→ Input data
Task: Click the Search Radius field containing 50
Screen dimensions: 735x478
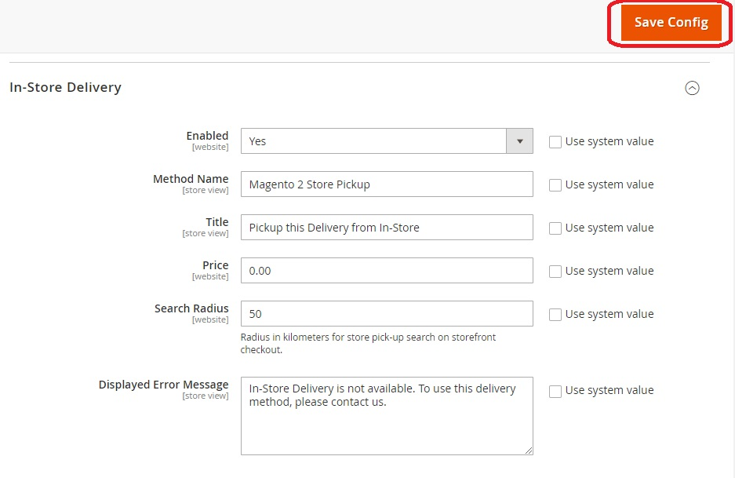Action: click(x=387, y=314)
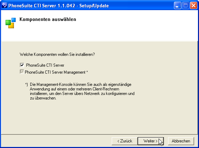Click the green square of the components icon
The image size is (199, 148).
pyautogui.click(x=8, y=23)
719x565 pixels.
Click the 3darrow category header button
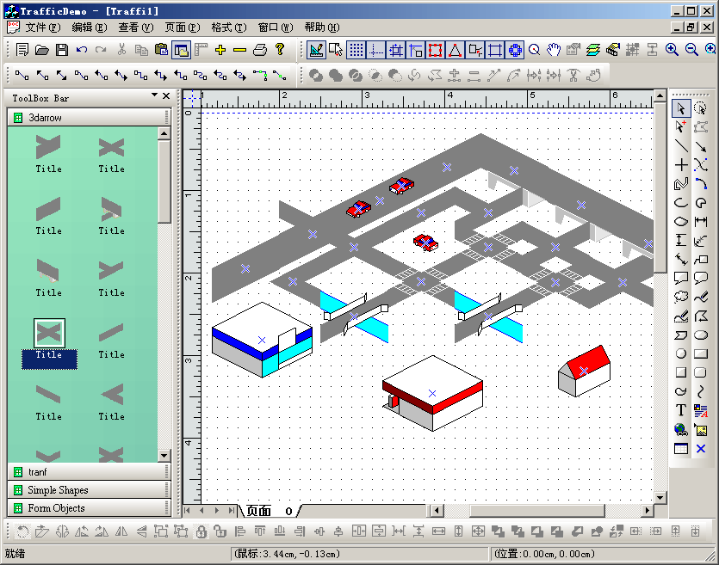pyautogui.click(x=86, y=117)
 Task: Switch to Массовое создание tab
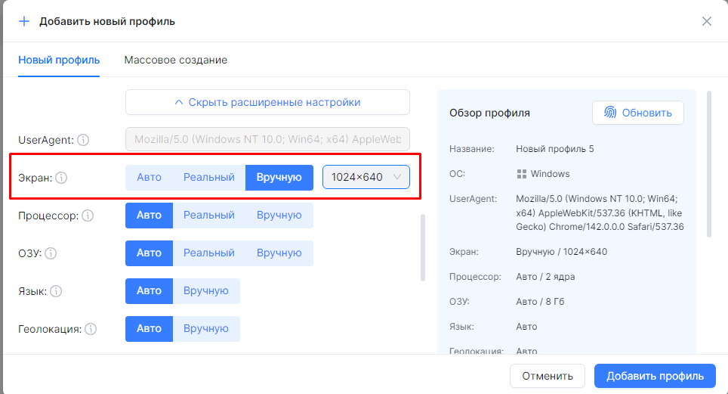pyautogui.click(x=175, y=60)
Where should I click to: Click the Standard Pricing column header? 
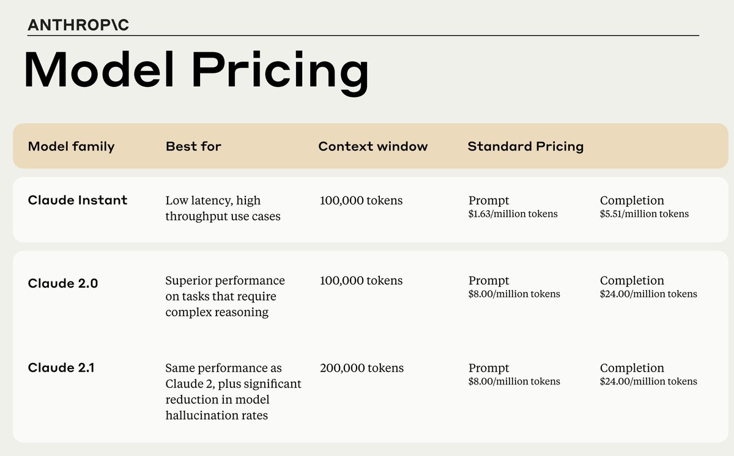[x=525, y=146]
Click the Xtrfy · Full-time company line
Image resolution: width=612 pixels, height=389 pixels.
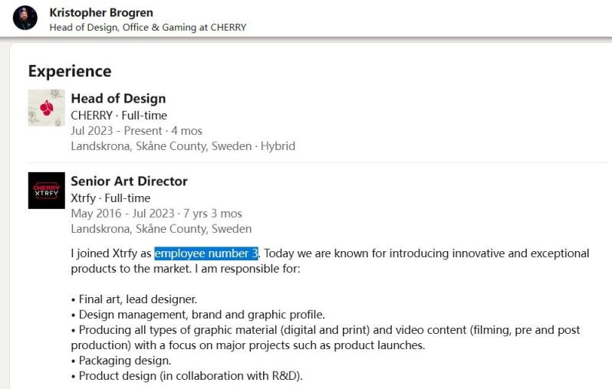(110, 198)
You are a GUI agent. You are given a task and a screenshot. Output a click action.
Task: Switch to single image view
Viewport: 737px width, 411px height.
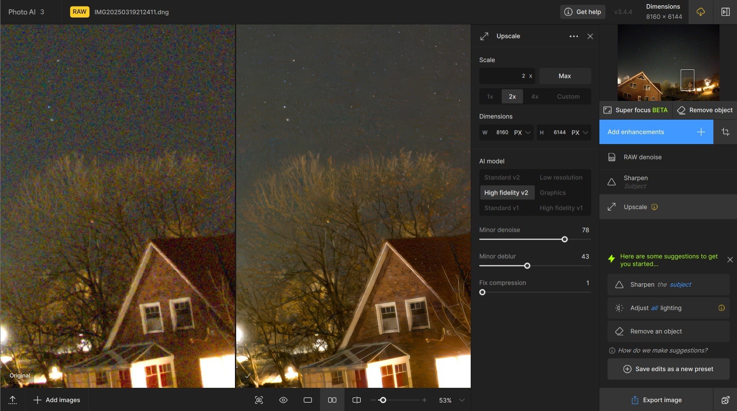pos(308,400)
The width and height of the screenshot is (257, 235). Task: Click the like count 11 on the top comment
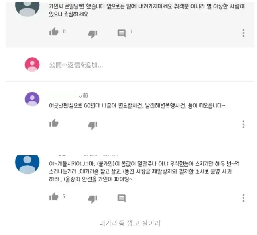[64, 31]

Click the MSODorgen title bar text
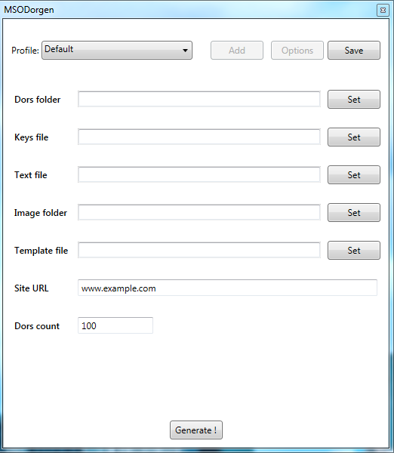[29, 10]
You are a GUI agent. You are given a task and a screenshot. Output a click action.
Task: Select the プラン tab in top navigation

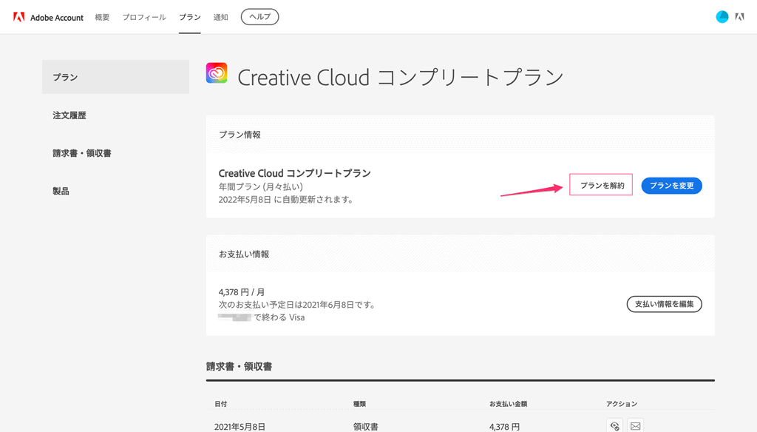(190, 17)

→ What is needed
Every record is to be repeated exactly, and no picture is carried over.

→ Task response
Task: Click the Search Radius field containing 50
Screen dimensions: 735x478
Action: click(x=387, y=314)
Click the green square of the components icon
The image size is (199, 148).
pyautogui.click(x=8, y=23)
719x565 pixels.
Click the 3darrow category header button
pyautogui.click(x=86, y=117)
 Task: Switch to Массовое создание tab
pyautogui.click(x=175, y=60)
Where should I click to: Click the Standard Pricing column header? 
[x=525, y=146]
Click the Xtrfy · Full-time company line
Image resolution: width=612 pixels, height=389 pixels.
(110, 198)
You are a GUI agent. You are given a task and a screenshot. Output a click action.
Task: Switch to single image view
Viewport: 737px width, 411px height.
pos(308,400)
The width and height of the screenshot is (257, 235). Task: Click the like count 11 on the top comment
[64, 31]

Click the MSODorgen title bar text
[29, 10]
You are a GUI agent. You are given a task and a screenshot. Output a click action.
Task: Select the プラン tab in top navigation

(190, 17)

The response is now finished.